Exercise details -
The entries below need to be transcribed exactly, without their images.

Recorded information -
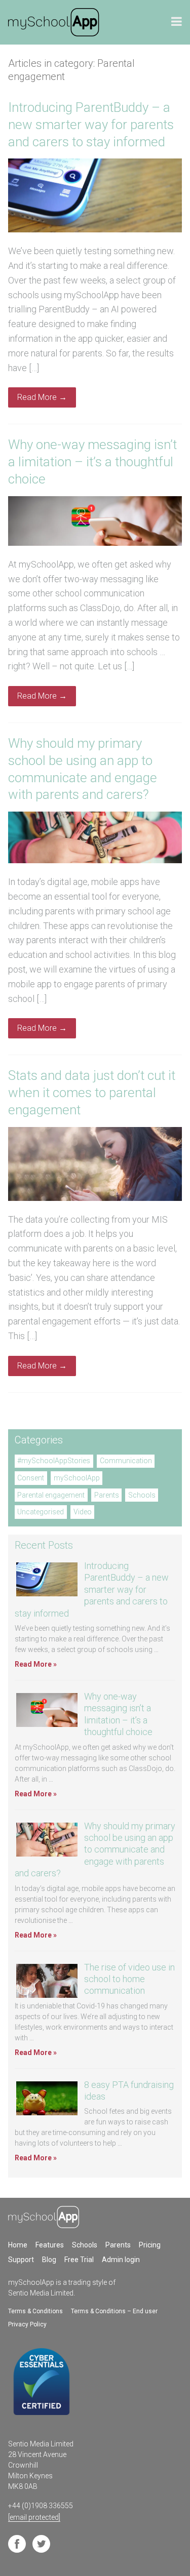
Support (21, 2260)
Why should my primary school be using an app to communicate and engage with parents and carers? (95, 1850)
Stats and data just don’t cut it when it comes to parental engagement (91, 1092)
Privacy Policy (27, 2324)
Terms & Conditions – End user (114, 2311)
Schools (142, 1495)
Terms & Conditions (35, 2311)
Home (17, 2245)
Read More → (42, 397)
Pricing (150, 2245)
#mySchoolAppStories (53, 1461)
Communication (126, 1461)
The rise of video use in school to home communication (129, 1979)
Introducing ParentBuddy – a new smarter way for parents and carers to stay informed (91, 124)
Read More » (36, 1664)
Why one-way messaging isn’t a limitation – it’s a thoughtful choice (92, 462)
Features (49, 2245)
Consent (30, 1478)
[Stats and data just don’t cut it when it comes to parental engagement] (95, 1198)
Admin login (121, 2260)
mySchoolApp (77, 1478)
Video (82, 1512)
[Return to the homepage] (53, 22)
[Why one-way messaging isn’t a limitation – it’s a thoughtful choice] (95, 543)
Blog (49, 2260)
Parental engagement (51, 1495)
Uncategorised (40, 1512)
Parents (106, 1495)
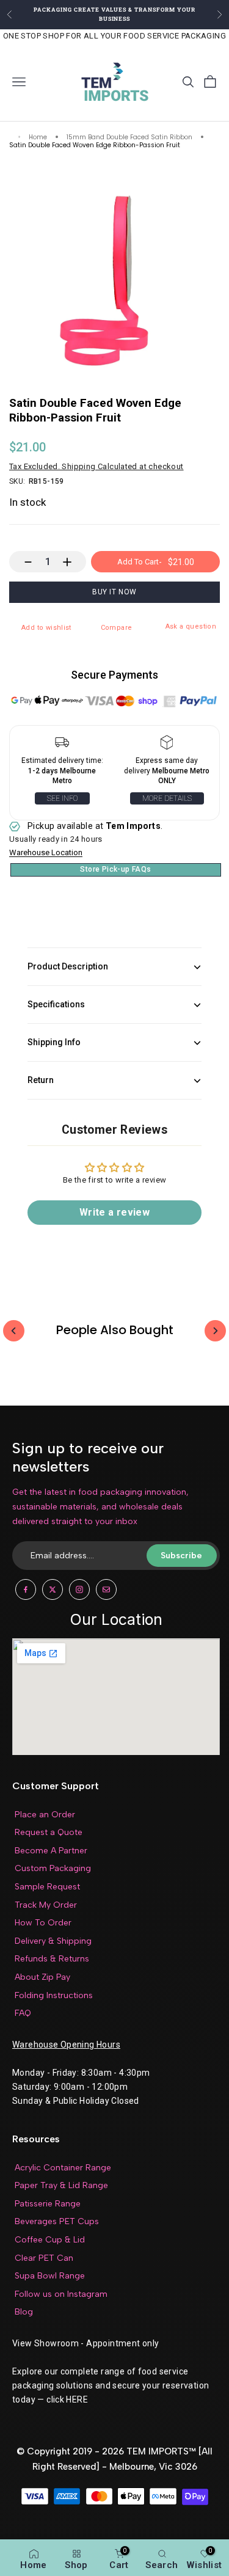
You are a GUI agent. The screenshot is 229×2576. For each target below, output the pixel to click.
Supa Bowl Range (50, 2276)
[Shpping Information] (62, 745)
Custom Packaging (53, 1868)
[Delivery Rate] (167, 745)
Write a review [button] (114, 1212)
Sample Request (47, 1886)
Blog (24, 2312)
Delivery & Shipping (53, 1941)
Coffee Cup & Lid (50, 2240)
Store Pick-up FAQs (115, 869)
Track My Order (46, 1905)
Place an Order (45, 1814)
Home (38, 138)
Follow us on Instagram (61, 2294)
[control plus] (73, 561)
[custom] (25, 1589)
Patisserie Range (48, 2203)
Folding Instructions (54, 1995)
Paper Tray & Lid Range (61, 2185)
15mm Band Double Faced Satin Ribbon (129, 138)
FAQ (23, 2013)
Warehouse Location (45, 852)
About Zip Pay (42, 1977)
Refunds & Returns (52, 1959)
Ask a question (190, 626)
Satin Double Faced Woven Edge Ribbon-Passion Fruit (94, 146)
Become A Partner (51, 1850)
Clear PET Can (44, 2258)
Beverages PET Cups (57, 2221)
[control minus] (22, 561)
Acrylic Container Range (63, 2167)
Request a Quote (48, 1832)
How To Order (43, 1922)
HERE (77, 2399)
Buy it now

Solution for this problem -
Support (21, 2260)
Why should my primary school be using an app to communicate and engage with parents and carers? (95, 1850)
Stats and data just don’t cut it when it comes to parental engagement (91, 1092)
Privacy Policy (27, 2324)
Terms & Conditions – End user (114, 2311)
Schools (142, 1495)
Terms & Conditions (35, 2311)
Home (17, 2245)
Read More → (42, 397)
Pricing (150, 2245)
#mySchoolAppStories (53, 1461)
Communication (126, 1461)
The rise of video use in school to home communication (129, 1979)
Introducing ParentBuddy – a new smarter way for parents and carers to stay informed (91, 124)
Read More » (36, 1664)
Why one-way messaging isn’t a limitation – it’s a thoughtful choice (92, 462)
Features (49, 2245)
Consent (30, 1478)
[Stats and data just don’t cut it when it comes to parental engagement] (95, 1198)
Admin login (121, 2260)
mySchoolApp (77, 1478)
Video (82, 1512)
[Return to the homepage] (53, 22)
[Why one-way messaging isn’t a limitation – it’s a thoughtful choice] (95, 543)
Blog (49, 2260)
Parental engagement (51, 1495)
Uncategorised (40, 1512)
Parents (106, 1495)
You are a GUI agent. The screenshot is 229×2576. For each target below, output the pixel to click.
Supa Bowl Range (50, 2276)
[Shpping Information] (62, 745)
Custom Packaging (53, 1868)
[Delivery Rate] (167, 745)
Write a review [button] (114, 1212)
Sample Request (47, 1886)
Blog (24, 2312)
Delivery & Shipping (53, 1941)
Coffee Cup & Lid (50, 2240)
Store Pick-up FAQs (115, 869)
Track My Order (46, 1905)
Place an Order (45, 1814)
Home (38, 138)
Follow us on Instagram (61, 2294)
[control plus] (73, 561)
[custom] (25, 1589)
Patisserie Range (48, 2203)
Folding Instructions (54, 1995)
Paper Tray & Lid Range (61, 2185)
15mm Band Double Faced Satin Ribbon (129, 138)
FAQ (23, 2013)
Warehouse Location (45, 852)
About Zip Pay (42, 1977)
Refunds & Returns (52, 1959)
Ask a question (190, 626)
Satin Double Faced Woven Edge Ribbon-Passion Fruit (94, 146)
Become A Partner (51, 1850)
Clear PET Can (44, 2258)
Beverages PET Cups (57, 2221)
[control minus] (22, 561)
Acrylic Container Range (63, 2167)
Request a Quote (48, 1832)
How To Order (43, 1922)
HERE (77, 2399)
Buy it now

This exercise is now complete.